Integration with NoSQL

Hi Shay,

thanks for your response.
My thoughts below ...

Storing the actual source of course causes more overhead when indexing a
document (basically, when a lucene segment is written, more data needs to be
written to disk), and when segments are merged (again, more IO operations,
but very trivial ones). This is a very minimal cost compared to all the
other things that happens when indexing a document, so I am surprised of
your experience Sergio..., I think there might have been something else in
play here...

There might have been something else, I'm no way an expert in Lucene
internals: I'm just reporting my experiences.

On the other hand, not storing the source document means several things.
First, you need to fetch the relevant data from your "other storage",
possibly a nosql. Now, lets compare the cost of this: When executing a
search, the "fetching" phase is already executing on the relevant node, so
all that is added is accessing the shard storage (lets say fs) and fetching
it.

Agree, reading everything from ES will be certainly faster: but I was
talking about write performance degradation.
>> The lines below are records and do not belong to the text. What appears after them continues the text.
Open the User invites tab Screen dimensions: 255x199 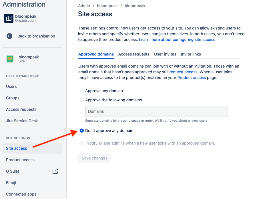165,54
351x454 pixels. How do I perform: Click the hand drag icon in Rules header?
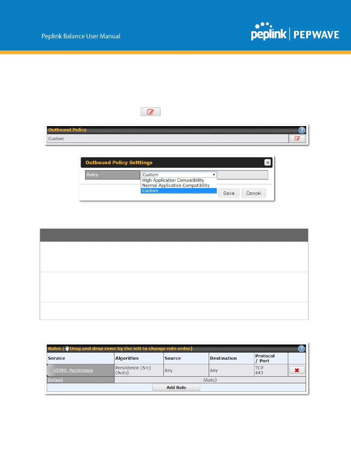tap(67, 349)
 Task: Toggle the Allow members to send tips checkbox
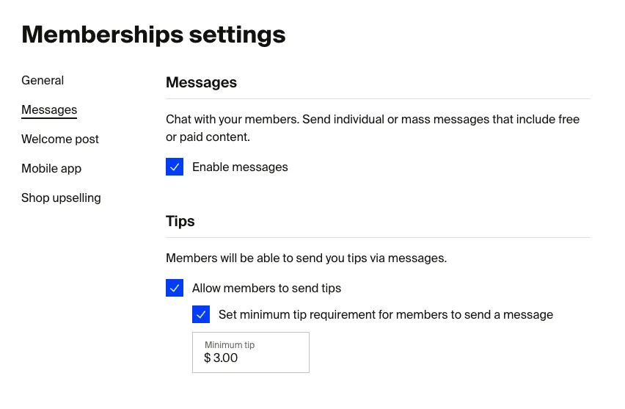point(175,289)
Thats why, by default, elasticsearch does store the _source, and I think
that its a good "out of the box" solution,

I'm not saying it is not a good "out of the box" solution: it actually
is indeed, so I agree with you there :slight_smile:

and this is what I would
recommend on using most (if not almost always) of the time.

Here's where I disagree, but it's just my opinion.

Cheers,

Sergio B.

--
Sergio Bossa
http://www.linkedin.com/in/sergiob